TASK OBJECTIVE: Below are the entries to work from; restate word for word the portion that opens with the line containing "Where should I click to: Click the Behaviour" and closes with the line containing "Given: Click the Create New Folder icon", keeping both.

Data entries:

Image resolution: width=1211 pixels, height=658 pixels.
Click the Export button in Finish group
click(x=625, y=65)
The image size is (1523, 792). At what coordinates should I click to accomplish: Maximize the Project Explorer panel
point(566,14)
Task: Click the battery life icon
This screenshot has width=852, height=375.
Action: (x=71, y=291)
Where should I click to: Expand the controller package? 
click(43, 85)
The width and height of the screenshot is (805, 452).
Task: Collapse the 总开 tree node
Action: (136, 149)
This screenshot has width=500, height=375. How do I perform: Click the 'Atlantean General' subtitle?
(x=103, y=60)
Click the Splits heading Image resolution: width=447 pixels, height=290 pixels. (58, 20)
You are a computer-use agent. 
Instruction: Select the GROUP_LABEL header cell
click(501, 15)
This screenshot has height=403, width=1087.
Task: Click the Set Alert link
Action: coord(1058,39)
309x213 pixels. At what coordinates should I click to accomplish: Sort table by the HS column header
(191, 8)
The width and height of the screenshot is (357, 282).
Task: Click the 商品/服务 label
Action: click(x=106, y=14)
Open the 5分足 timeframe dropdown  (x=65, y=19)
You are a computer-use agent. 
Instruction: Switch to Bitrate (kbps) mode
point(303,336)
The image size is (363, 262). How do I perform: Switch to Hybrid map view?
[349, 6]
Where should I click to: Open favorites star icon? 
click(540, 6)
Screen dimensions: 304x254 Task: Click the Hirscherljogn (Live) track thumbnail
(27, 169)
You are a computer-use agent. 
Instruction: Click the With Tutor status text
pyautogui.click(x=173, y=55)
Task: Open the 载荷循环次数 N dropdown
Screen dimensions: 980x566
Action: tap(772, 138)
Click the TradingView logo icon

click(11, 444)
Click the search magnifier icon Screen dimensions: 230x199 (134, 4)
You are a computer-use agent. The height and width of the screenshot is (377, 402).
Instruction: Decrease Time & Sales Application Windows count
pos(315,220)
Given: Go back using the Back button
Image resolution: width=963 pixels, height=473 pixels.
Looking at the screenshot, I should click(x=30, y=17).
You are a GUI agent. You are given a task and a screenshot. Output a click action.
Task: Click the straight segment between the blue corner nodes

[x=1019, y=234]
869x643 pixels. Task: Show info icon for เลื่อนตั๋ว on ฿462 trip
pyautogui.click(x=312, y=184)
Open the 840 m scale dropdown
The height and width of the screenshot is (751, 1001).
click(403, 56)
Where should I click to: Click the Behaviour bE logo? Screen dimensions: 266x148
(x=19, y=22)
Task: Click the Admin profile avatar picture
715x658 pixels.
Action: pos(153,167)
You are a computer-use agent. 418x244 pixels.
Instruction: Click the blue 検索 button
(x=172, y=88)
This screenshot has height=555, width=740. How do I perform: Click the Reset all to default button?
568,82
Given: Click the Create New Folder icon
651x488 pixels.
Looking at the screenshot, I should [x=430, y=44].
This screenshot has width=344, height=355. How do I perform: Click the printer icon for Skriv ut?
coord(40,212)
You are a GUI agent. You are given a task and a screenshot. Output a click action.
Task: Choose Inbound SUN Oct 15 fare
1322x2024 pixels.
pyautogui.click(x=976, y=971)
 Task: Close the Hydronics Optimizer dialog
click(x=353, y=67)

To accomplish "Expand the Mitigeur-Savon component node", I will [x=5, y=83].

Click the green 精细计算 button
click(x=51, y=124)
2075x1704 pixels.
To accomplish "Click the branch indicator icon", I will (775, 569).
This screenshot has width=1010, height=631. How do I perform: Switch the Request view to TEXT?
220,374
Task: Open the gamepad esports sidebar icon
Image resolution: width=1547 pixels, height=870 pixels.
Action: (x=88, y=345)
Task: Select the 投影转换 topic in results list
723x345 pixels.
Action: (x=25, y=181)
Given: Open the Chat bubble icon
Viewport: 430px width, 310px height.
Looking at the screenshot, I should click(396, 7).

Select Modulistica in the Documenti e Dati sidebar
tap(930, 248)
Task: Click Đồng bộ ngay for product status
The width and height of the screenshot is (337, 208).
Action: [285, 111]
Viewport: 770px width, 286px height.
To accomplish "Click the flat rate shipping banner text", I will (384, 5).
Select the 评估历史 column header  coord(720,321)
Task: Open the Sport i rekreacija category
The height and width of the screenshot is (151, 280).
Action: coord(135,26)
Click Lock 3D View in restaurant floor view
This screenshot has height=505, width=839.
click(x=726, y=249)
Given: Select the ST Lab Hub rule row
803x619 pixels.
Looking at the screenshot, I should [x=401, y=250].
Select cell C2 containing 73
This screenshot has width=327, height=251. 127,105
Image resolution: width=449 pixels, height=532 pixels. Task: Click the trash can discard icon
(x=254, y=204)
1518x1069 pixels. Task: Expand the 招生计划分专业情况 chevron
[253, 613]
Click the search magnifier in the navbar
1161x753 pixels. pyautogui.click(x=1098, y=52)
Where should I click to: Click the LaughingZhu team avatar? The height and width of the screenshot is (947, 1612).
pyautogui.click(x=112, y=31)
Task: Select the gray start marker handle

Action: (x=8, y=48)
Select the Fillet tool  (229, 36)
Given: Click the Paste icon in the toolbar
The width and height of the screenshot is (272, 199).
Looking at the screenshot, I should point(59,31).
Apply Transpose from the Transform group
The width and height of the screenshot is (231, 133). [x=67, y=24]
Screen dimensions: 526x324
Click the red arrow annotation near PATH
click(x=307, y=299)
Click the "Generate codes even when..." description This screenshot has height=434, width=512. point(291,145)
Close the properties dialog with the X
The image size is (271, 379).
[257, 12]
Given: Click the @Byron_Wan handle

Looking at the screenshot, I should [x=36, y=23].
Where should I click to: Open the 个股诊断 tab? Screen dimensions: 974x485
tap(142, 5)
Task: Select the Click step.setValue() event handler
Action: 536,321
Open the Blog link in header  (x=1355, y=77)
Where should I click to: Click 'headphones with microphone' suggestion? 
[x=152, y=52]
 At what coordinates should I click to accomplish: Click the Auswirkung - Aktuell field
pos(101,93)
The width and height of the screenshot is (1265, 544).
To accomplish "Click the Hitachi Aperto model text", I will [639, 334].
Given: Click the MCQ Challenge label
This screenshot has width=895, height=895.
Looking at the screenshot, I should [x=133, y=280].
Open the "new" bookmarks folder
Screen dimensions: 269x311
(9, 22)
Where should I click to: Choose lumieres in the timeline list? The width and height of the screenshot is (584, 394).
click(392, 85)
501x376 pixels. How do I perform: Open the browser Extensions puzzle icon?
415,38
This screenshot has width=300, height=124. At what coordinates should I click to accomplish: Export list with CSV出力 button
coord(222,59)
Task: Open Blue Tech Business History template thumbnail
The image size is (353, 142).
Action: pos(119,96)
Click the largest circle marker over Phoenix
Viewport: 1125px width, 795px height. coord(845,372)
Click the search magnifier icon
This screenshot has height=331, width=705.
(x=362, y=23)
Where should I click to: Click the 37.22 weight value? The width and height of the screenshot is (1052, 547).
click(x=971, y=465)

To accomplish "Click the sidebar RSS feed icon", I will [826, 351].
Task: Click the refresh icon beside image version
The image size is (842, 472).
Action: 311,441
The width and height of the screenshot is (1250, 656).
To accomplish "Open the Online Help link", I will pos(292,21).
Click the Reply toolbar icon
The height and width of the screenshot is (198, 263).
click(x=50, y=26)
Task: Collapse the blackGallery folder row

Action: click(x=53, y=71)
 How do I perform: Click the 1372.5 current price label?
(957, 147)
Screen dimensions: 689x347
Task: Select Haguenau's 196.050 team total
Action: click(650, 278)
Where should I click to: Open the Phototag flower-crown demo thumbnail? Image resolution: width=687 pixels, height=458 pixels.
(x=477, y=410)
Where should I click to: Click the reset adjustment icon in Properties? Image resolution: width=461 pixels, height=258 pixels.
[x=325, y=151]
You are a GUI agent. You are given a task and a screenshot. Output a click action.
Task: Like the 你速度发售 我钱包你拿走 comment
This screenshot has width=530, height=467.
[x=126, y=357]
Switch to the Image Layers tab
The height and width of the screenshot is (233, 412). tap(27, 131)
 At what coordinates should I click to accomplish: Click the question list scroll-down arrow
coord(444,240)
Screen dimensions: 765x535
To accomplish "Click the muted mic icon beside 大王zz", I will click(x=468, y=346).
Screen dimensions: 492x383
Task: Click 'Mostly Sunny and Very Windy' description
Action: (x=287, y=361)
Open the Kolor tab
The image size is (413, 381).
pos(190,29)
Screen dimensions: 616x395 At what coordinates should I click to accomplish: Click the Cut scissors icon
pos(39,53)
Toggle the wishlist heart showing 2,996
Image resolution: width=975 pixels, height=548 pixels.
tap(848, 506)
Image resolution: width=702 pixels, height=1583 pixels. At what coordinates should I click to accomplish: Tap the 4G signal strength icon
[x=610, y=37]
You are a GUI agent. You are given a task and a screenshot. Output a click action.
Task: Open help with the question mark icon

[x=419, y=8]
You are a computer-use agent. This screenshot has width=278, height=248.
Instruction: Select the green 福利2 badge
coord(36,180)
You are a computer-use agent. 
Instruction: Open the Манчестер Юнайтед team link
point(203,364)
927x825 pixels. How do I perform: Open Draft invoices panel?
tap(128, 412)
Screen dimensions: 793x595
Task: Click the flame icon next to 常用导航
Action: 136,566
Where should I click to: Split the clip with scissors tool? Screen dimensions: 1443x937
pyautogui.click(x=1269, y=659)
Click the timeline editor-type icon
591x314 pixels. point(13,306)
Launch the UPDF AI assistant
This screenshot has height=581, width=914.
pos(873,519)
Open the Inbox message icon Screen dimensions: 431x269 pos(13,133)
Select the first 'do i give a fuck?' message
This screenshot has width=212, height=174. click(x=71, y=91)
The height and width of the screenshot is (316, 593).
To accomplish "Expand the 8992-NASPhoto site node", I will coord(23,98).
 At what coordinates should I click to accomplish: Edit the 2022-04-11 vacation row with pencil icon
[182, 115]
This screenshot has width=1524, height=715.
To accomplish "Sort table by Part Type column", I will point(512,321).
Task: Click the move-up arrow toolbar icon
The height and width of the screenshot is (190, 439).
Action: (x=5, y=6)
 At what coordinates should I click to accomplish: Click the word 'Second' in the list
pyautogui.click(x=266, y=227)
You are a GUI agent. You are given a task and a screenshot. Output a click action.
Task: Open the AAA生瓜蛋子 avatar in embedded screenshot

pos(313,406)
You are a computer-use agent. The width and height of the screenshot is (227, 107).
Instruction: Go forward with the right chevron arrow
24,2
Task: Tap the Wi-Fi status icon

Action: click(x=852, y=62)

YOUR RESPONSE:
Where should I click to: Click the Behaviour bE logo? Screen dimensions: 266x148
(x=19, y=22)
Task: Click the Admin profile avatar picture
715x658 pixels.
Action: pos(153,167)
You are a computer-use agent. 418x244 pixels.
Instruction: Click the blue 検索 button
(x=172, y=88)
This screenshot has height=555, width=740. How do I perform: Click the Reset all to default button?
568,82
Given: Click the Create New Folder icon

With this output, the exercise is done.